|EP 03-09-29||Aigrain 03-09-30|
My task of today has been greatly simplified, because in your vote from last Wednesday, you have fulfilled the essential part of the requests we formulated. We asked you to vote the amendments which would ensure that it would be impossible to patent ideas underlying software (or algorithms), data processing methods, data structures, and software that allows interaction between humans and computers.
As such, I have to thank you all. Nonetheless, I also want to take advantage of the honor that was granted to me to address the committee, to point out the dangers that lie in the rest of the legislative process.

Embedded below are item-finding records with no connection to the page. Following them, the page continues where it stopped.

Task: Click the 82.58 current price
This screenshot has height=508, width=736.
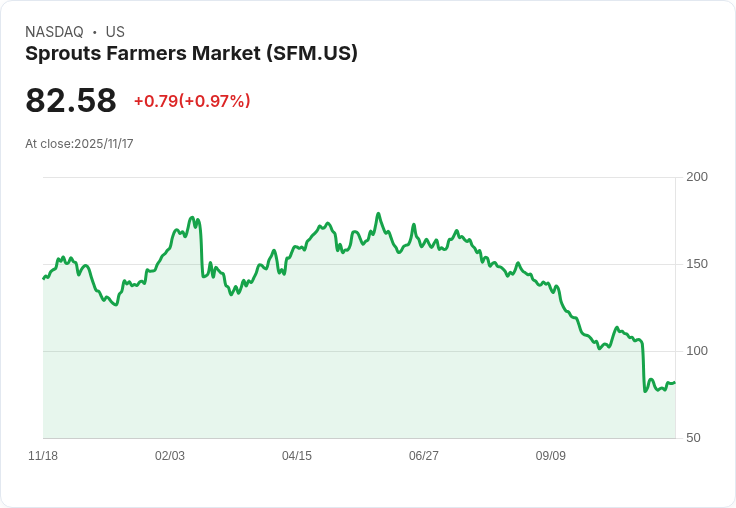Action: (x=71, y=101)
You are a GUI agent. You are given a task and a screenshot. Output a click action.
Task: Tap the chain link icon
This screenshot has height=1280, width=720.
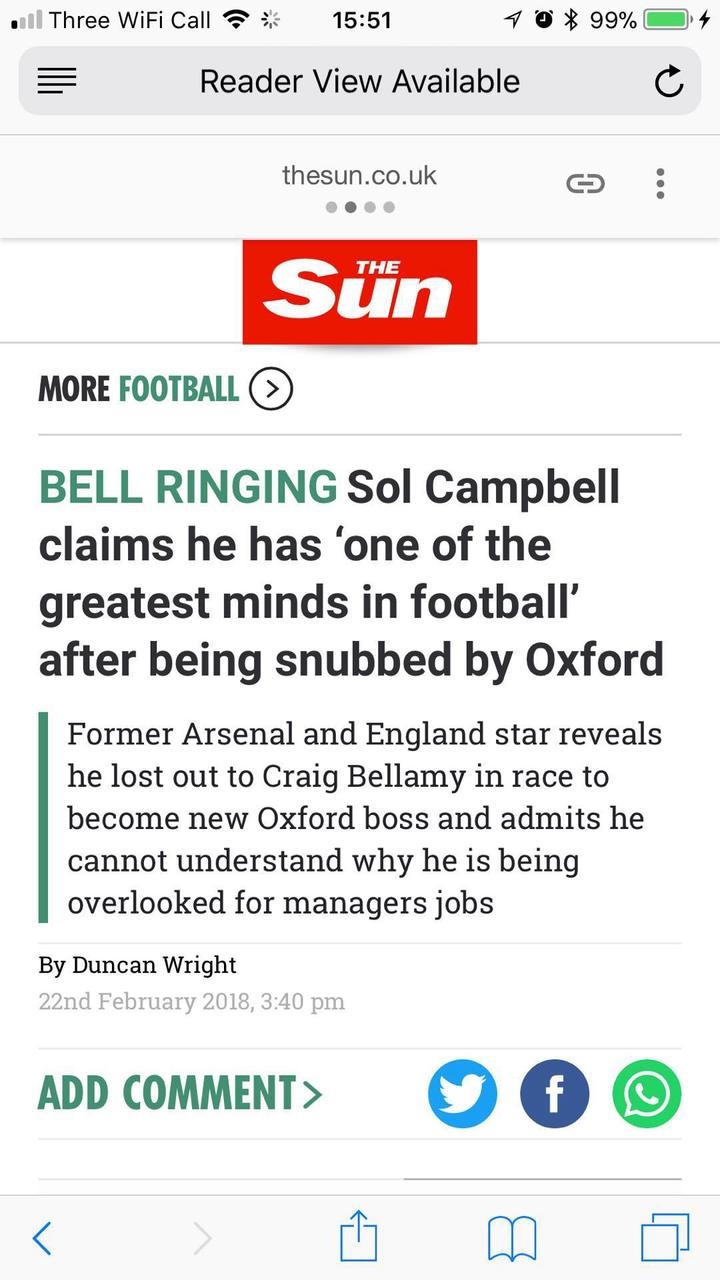coord(586,183)
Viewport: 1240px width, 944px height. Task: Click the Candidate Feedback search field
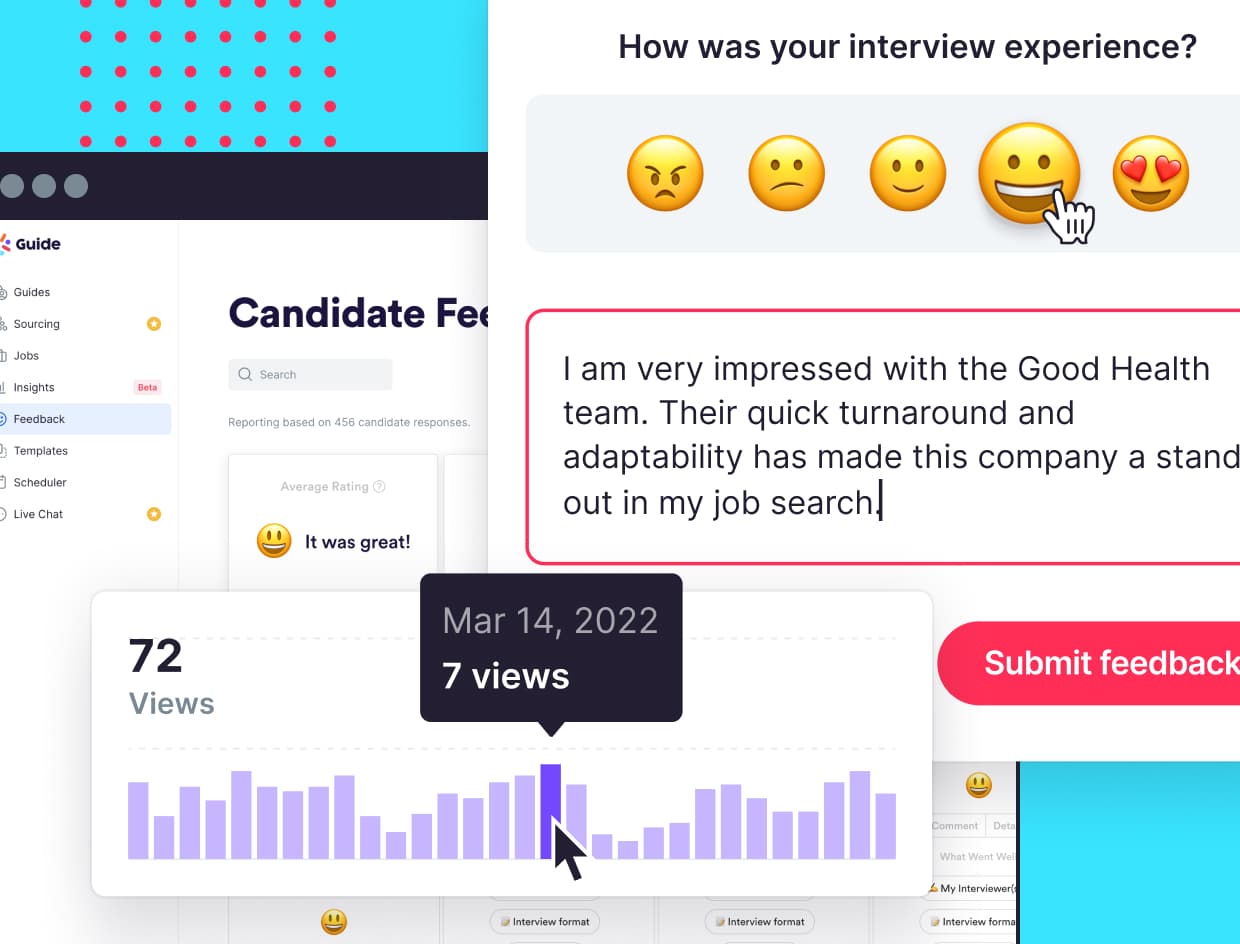(x=311, y=375)
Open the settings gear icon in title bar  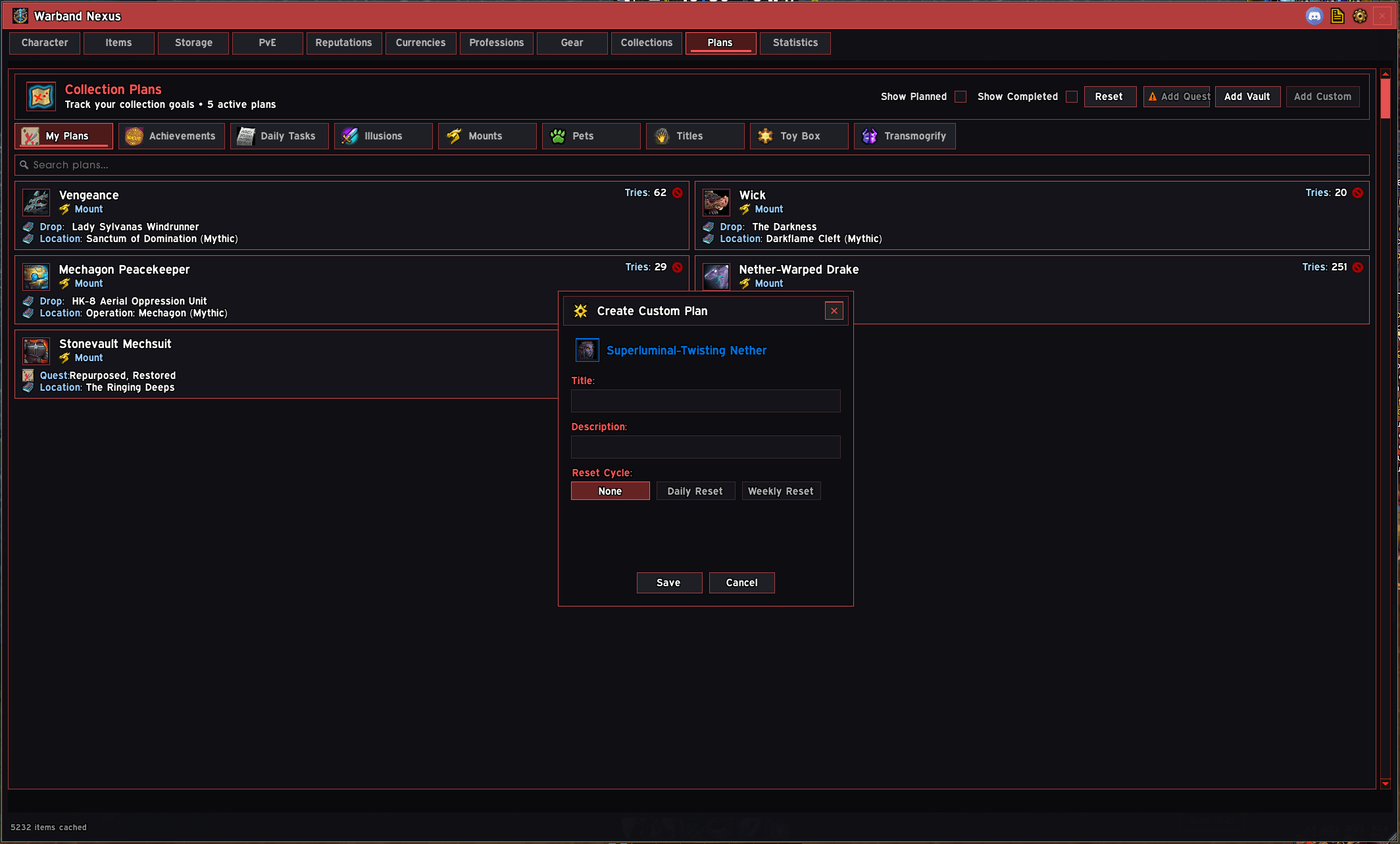coord(1359,16)

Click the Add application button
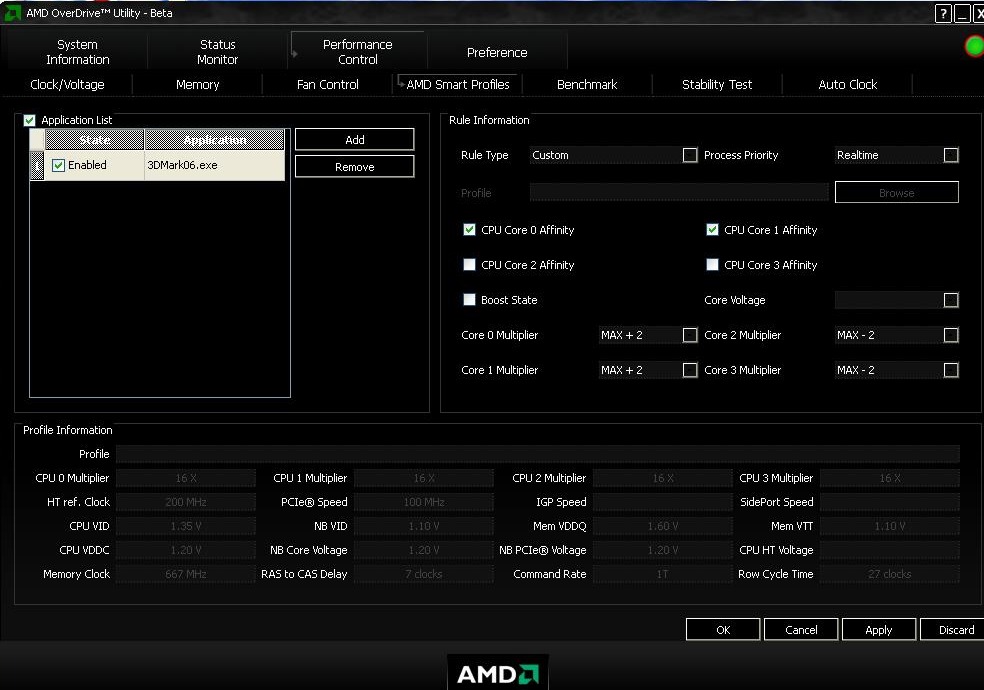tap(354, 140)
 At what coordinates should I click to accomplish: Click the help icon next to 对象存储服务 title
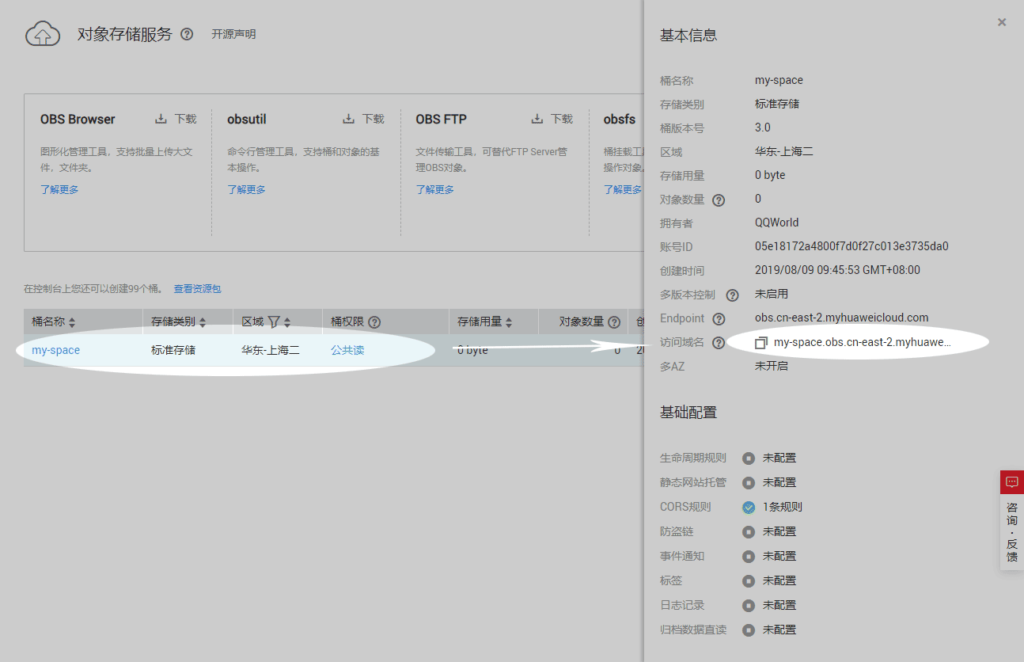(187, 34)
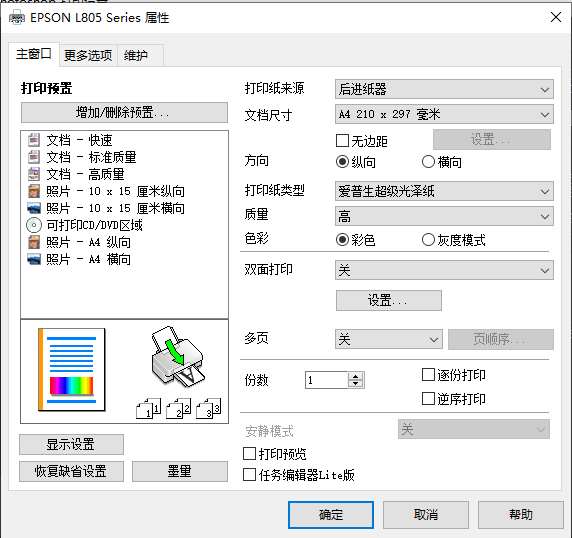Select the 照片 - A4 纵向 preset icon

pos(34,242)
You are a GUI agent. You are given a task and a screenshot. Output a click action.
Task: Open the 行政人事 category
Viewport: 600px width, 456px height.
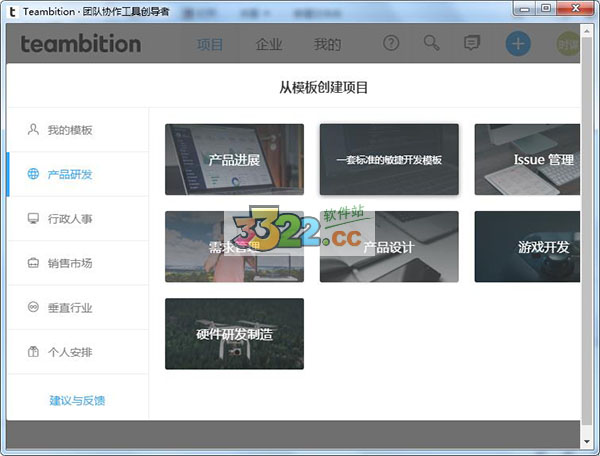(70, 218)
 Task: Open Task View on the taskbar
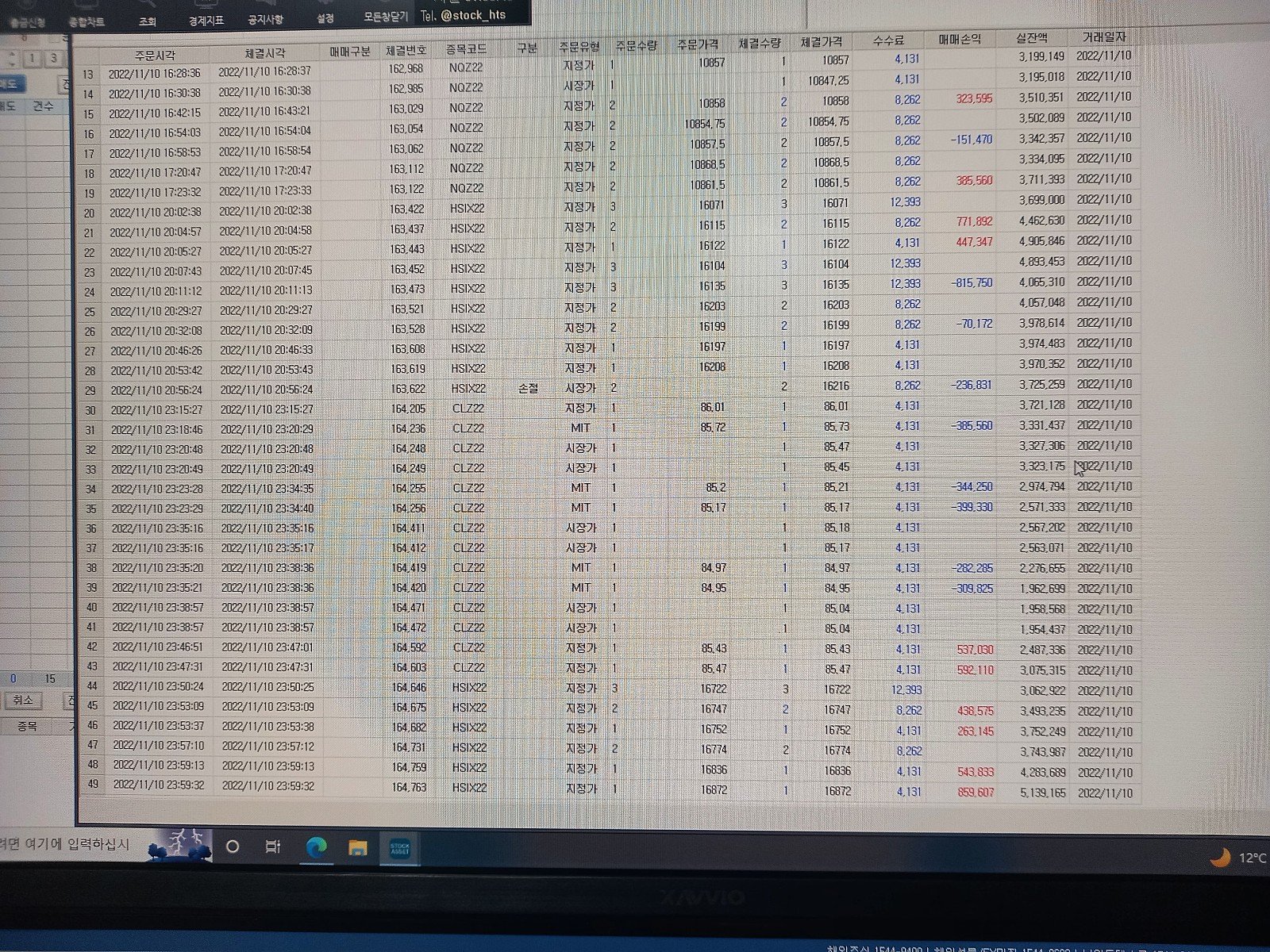pos(273,847)
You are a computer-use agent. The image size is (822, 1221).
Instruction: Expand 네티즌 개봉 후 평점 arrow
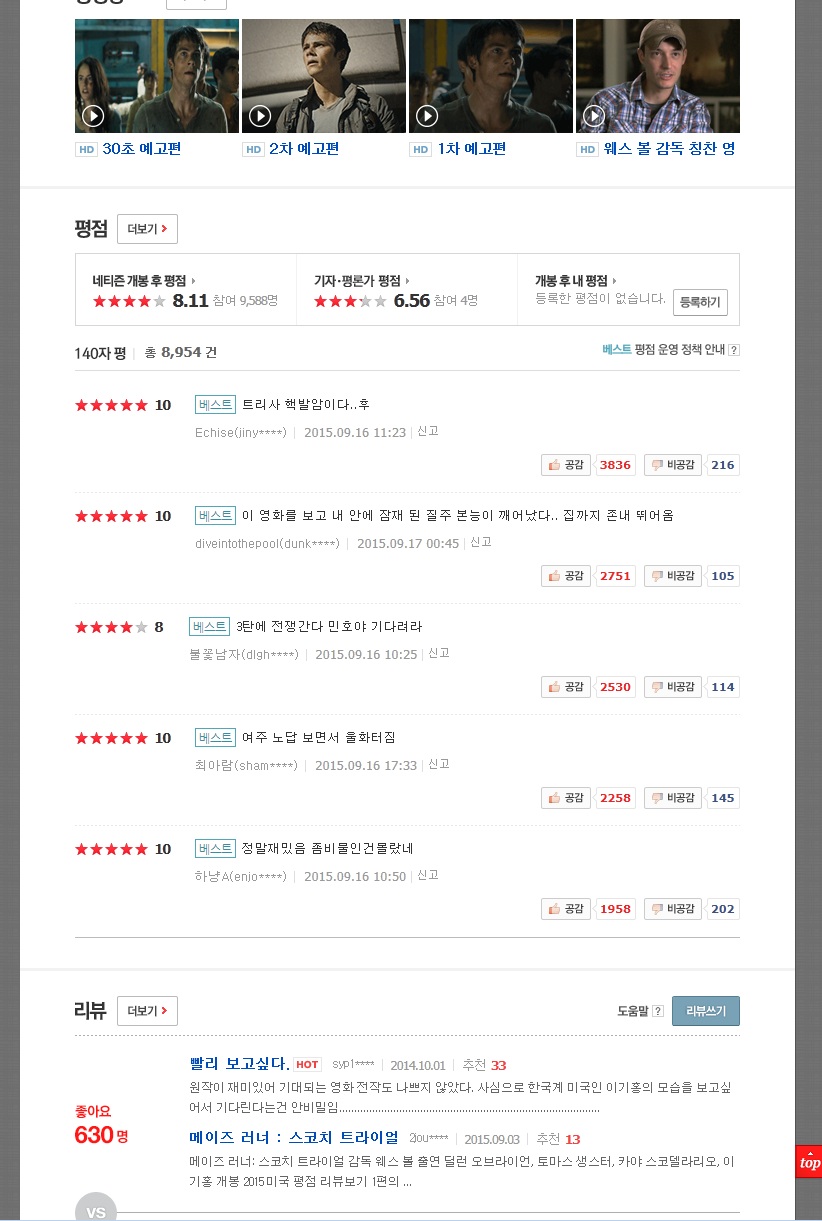193,281
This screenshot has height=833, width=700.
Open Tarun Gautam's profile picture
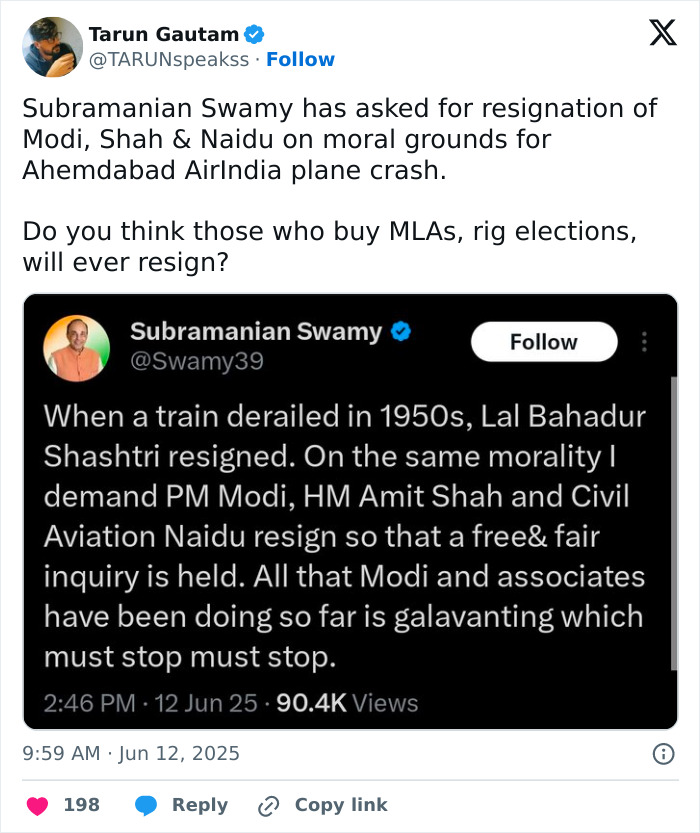pos(51,47)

The amendments you have adopted form an interdependent entity. Retract one of them, and everything will be lost. Allow the weakening of the definition of what is technical and thus potentially patentable, and 100,000 software patents will swamp it. Allow the suppression of the amendment which ensures that only technical features can be taken into account when determining whether there is a technical innovation, and the Patent Office will be able to consider anything as technical. Allow the reintroduction of program (or software) claims and regardless of other precautions, all developers, distributors and editors of software will fall victim to an flood of lawsuits.
You will be told that the adopted amendments will deprive the owners of tens of thousands of patents suddenly of their intellectual property. Nothing could be further from the truth. One part of those patents (those based on devices and physical processes) remain perfectly valid. The others never were valid in the first place, and all you did was pointing this out. But these patents will be able to stay peacefully in the patent portfolios of the companies that hold them. It is only when these companies try to abuse them to kill their competition or the public domain to which these ideas belong, that the question of their validity will arise.
You will be told that your amendments impose a change on the organisation of the functioning of the Patent Office. This is great, because this current organisation has led today to a delay of 6 to 10 years (yes, you heard me well, 6 to 10 years) in the examination of patents in the category « computer and telecommunications ».
You will be told that the amendments reinstate old-fashioned theories. If by old-fashioned theories they mean the free dissemination and use of knowledge, then is this not the required condition for the existence of the knowledge society we seek to build?
And then the arguments of the last resort will come : you will be told that your amendments are incompatible with the TRIPs agreements. This is completely false. Only the most maximalist interpretations can claim that these agreements would force patentability of anything beyond physical products and production processes, or would prohibit clauses that protect the interoperability such as the new article 6a.
Thank you for your attention. I am of course available to reply to all questions, both today and in the future.